* _EXERCISE AIM_:
Rewrite as a numbered list the records from the line containing "Given: Click the checkmark beside html-dev" through the end of the records, leaving out blank lines and the pictures.

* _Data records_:
start

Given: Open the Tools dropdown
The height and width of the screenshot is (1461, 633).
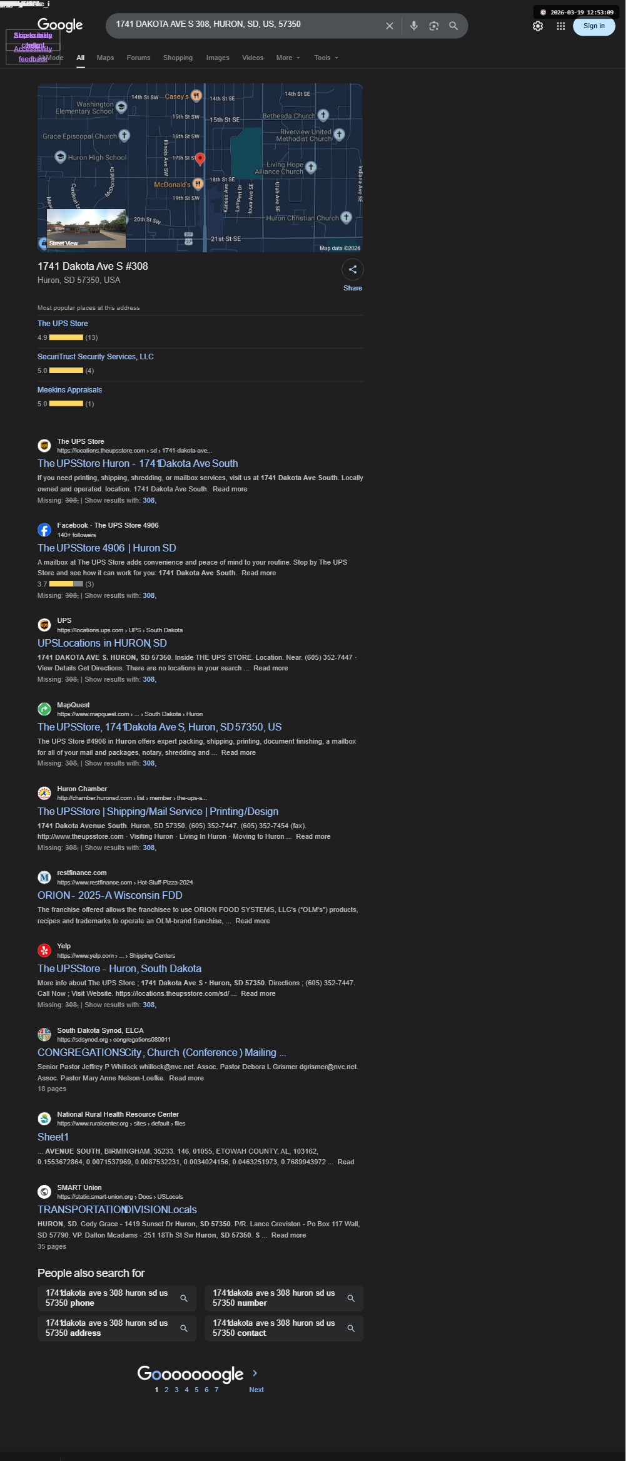Looking at the screenshot, I should point(326,58).
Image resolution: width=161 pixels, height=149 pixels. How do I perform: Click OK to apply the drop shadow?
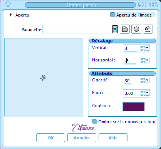pos(50,138)
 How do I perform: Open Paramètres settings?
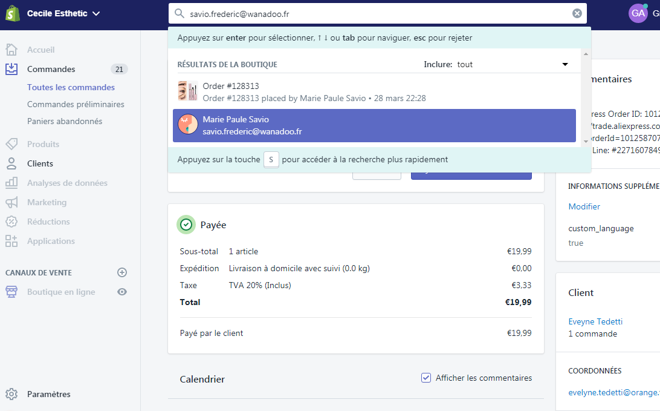48,394
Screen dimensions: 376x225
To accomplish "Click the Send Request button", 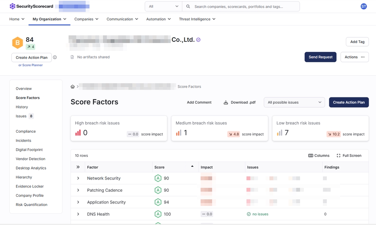I will click(320, 57).
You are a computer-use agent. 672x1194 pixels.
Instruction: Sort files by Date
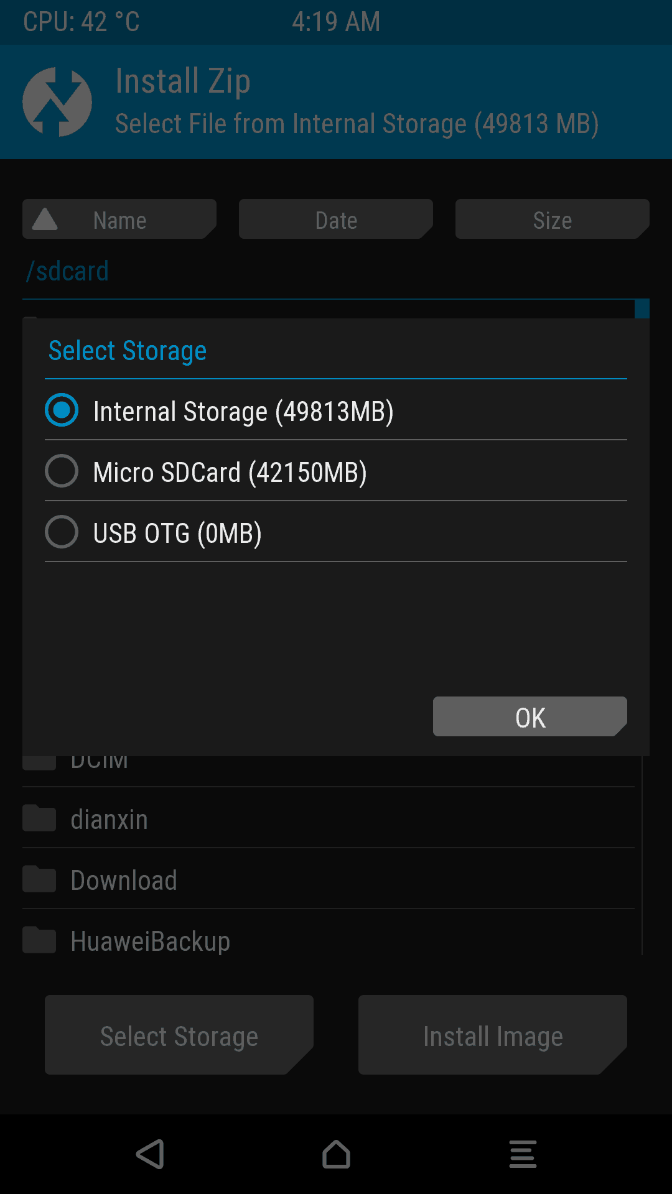click(336, 219)
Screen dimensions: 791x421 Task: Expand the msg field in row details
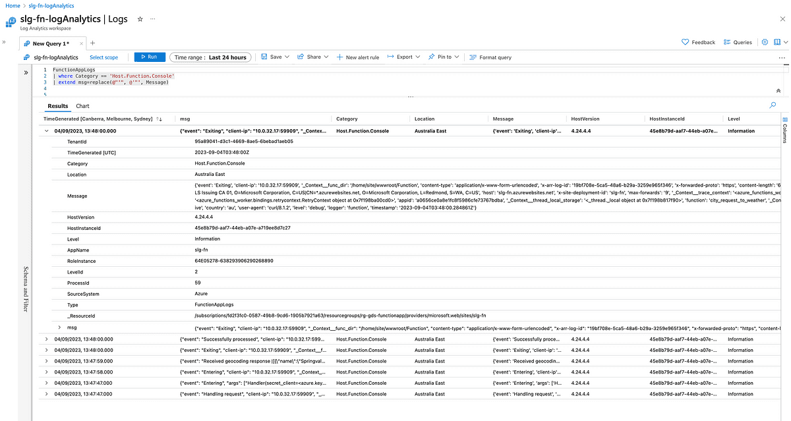pos(59,327)
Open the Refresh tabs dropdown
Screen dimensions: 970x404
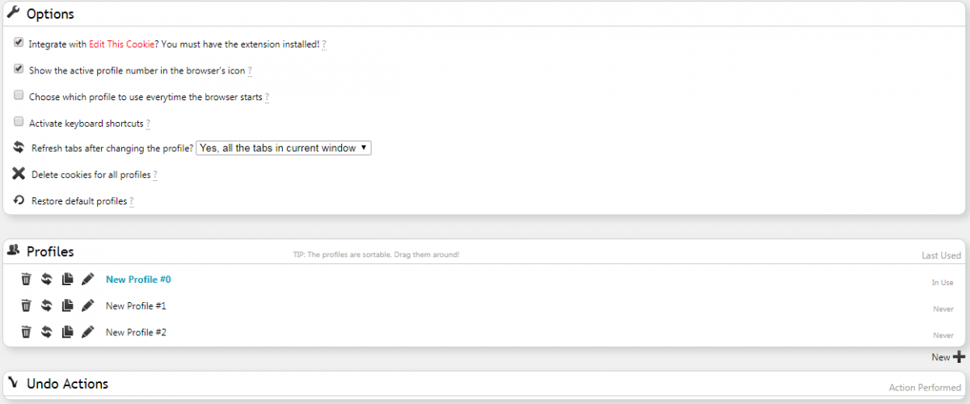point(284,148)
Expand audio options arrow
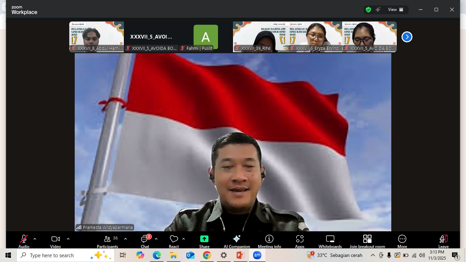Viewport: 466px width, 262px height. click(x=35, y=239)
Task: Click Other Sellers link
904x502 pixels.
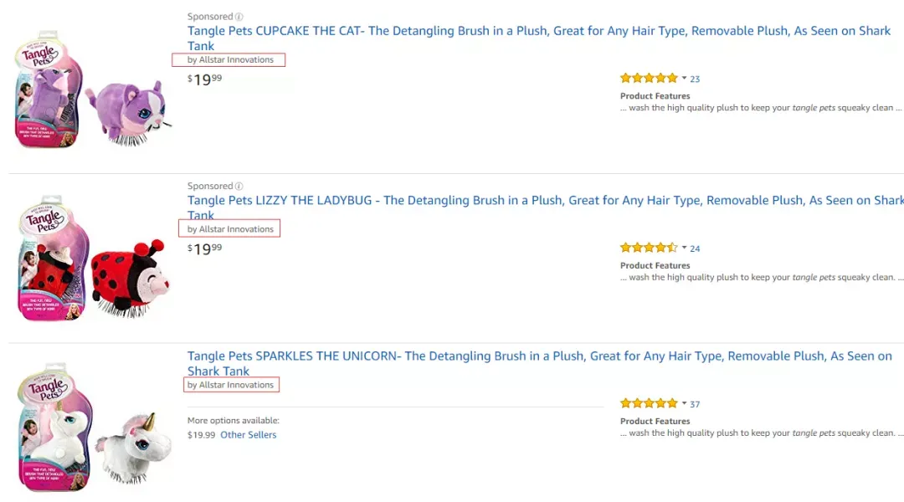Action: 248,434
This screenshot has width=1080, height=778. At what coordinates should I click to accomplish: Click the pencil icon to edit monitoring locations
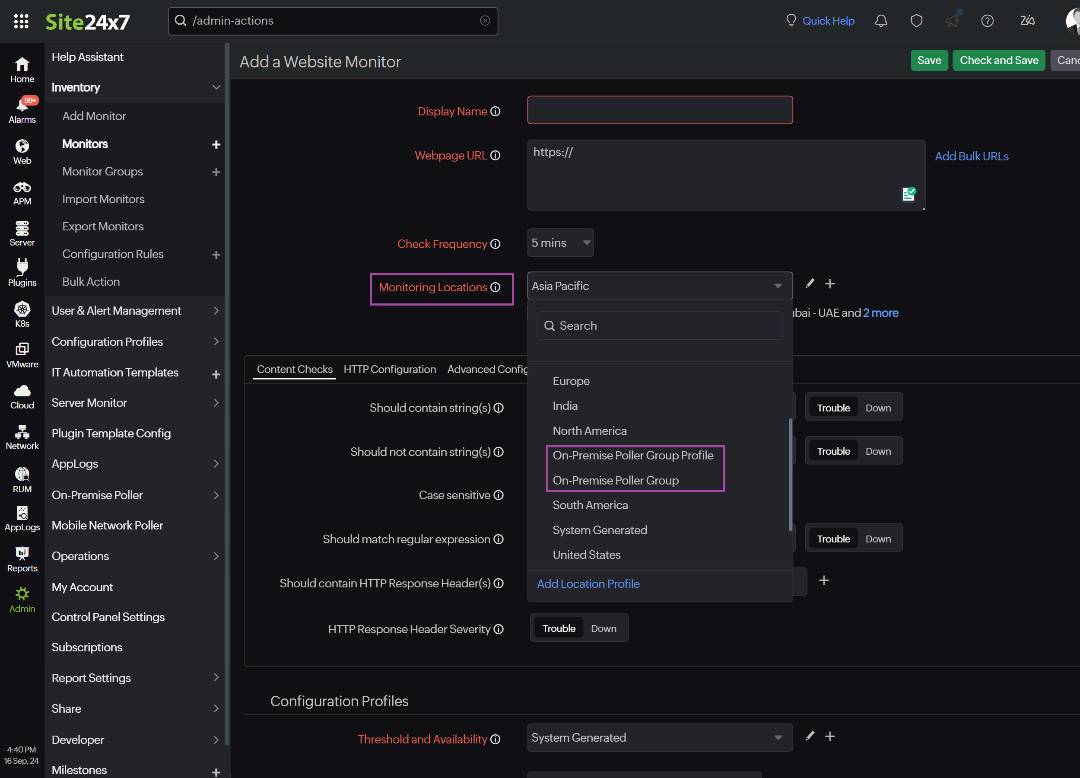810,283
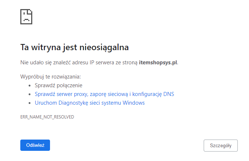Click the bullet before Uruchom Diagnostykę link
The height and width of the screenshot is (161, 249).
click(x=30, y=103)
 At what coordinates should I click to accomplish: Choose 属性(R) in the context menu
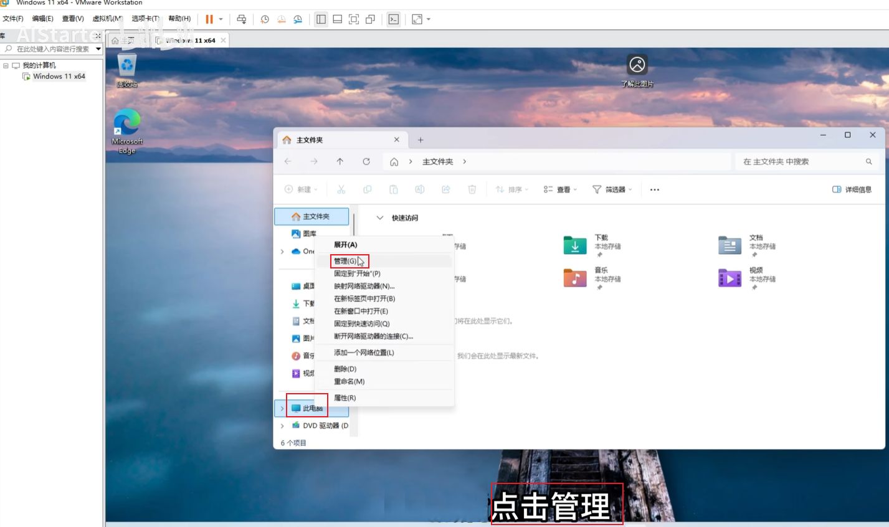tap(345, 398)
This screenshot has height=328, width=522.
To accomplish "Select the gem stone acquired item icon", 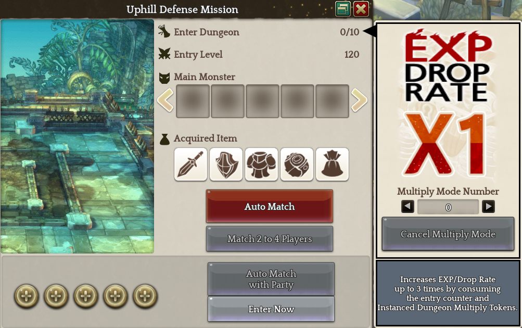I will 297,165.
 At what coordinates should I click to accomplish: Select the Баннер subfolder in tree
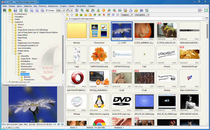point(27,77)
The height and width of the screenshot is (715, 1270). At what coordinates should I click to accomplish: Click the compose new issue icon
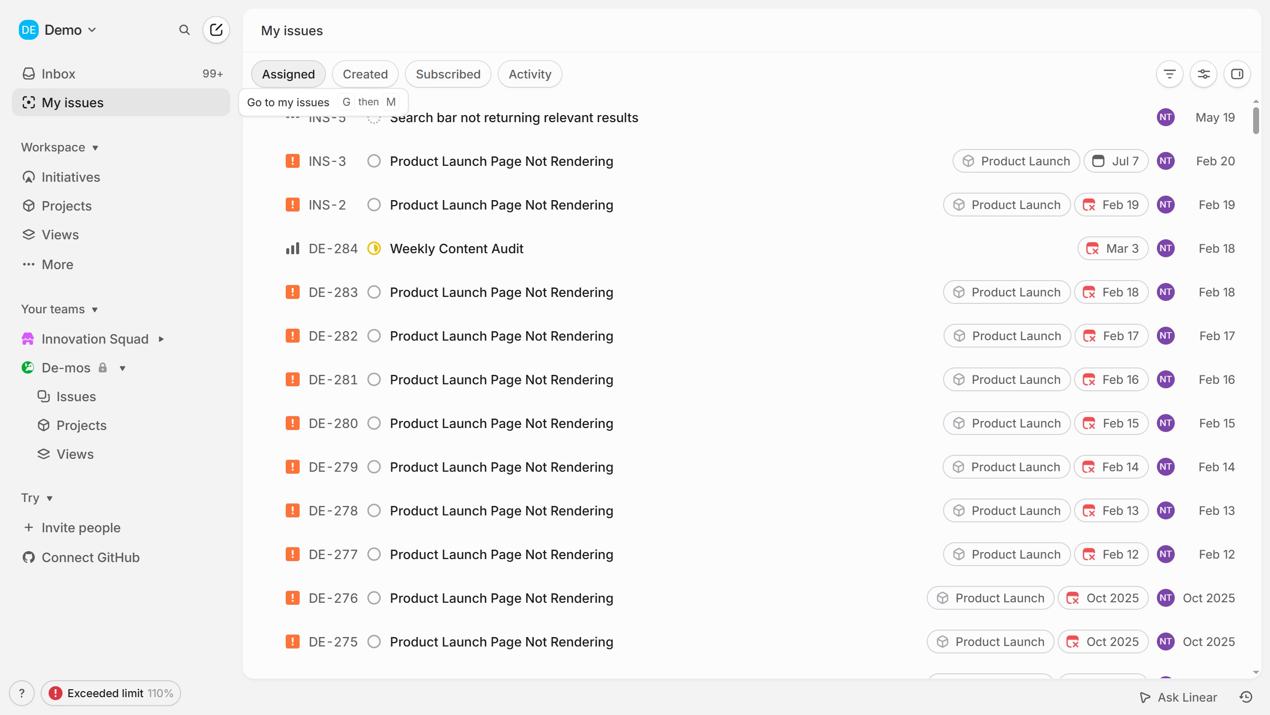[x=216, y=30]
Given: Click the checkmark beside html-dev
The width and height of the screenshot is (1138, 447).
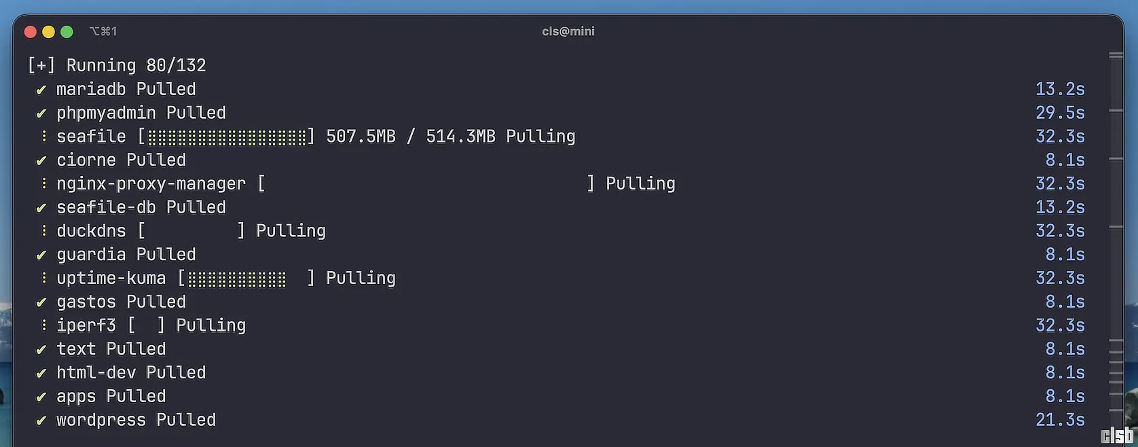Looking at the screenshot, I should click(x=41, y=373).
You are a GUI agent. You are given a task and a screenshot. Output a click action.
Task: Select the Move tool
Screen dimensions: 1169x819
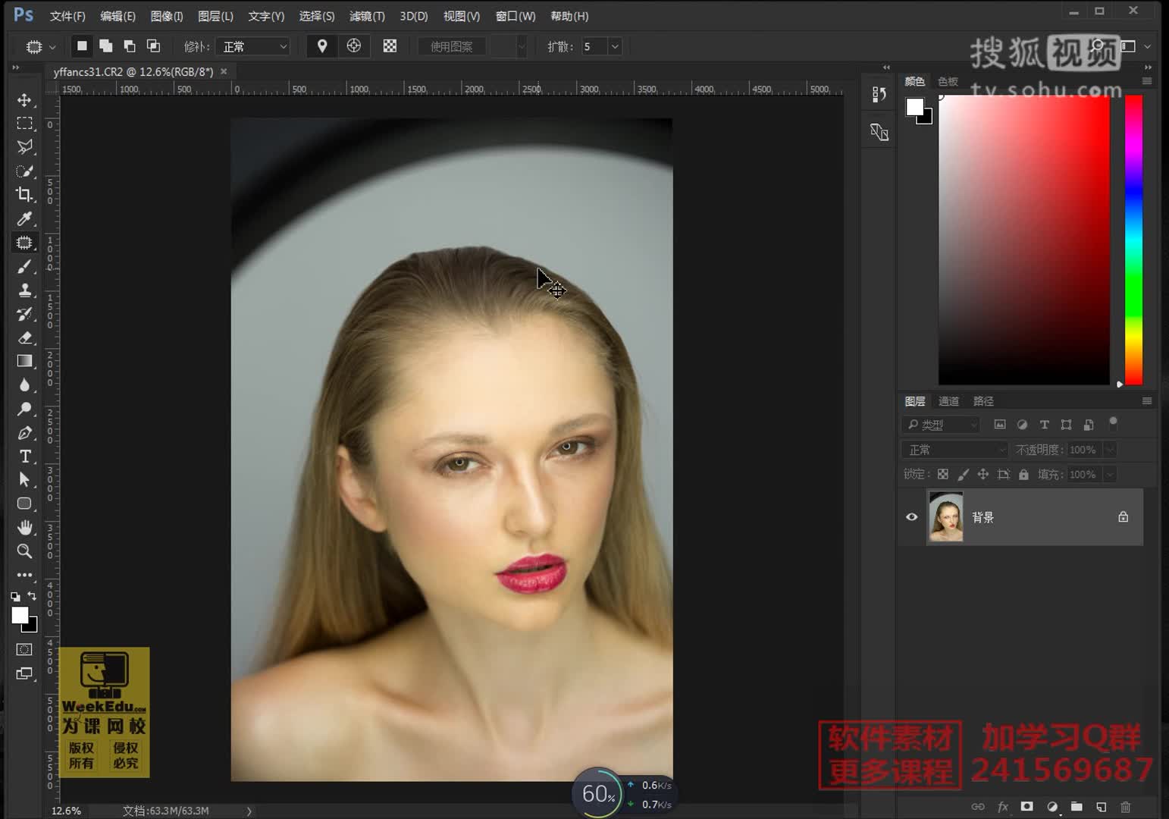pyautogui.click(x=24, y=100)
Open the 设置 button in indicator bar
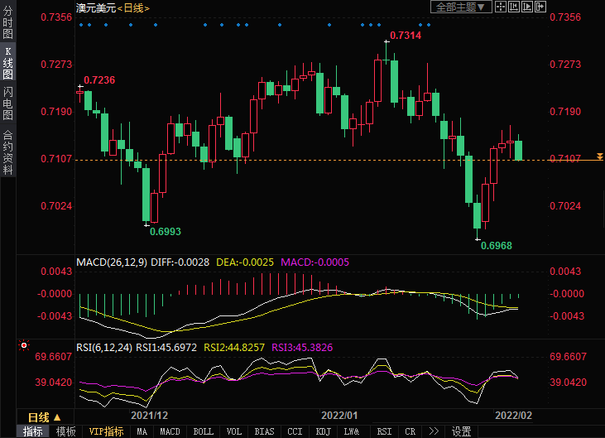 tap(462, 431)
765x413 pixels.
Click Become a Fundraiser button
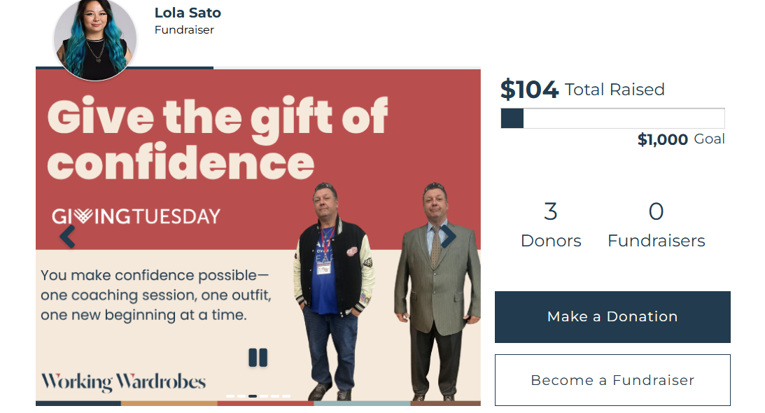click(612, 380)
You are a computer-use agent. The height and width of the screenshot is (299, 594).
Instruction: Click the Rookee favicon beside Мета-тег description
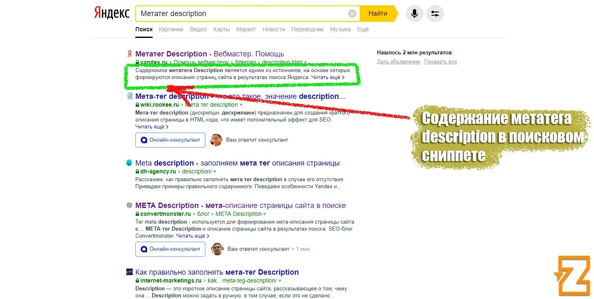tap(129, 96)
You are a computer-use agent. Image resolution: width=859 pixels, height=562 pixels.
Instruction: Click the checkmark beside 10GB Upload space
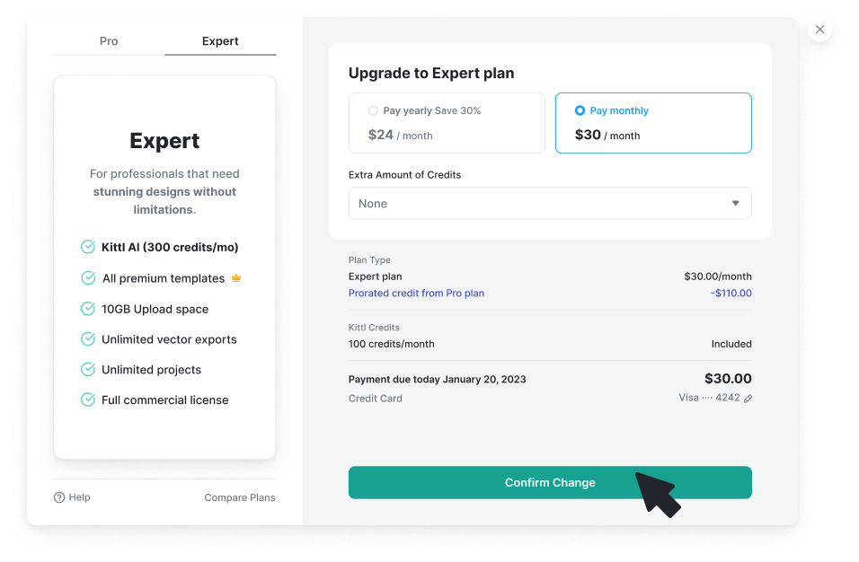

end

* _SOLUTION FOR THIS EXERCISE_:
1. Given: Click the checkmark beside html-dev
2. The width and height of the screenshot is (1138, 447).
3. Looking at the screenshot, I should click(x=41, y=373).
4. You are a GUI agent. You are given a task and a screenshot. Output a click action.
5. Task: Select the Move tool
6. Screen dimensions: 1169x819
7. pyautogui.click(x=24, y=100)
8. Open the 设置 button in indicator bar
9.  tap(462, 431)
10. 765x413 pixels.
11. Click Become a Fundraiser button
12. click(612, 380)
13. You are a computer-use agent. The height and width of the screenshot is (299, 594).
14. Instruction: Click the Rookee favicon beside Мета-тег description
15. tap(129, 96)
16. You are a computer-use agent. Image resolution: width=859 pixels, height=562 pixels.
17. Instruction: Click the checkmark beside 10GB Upload space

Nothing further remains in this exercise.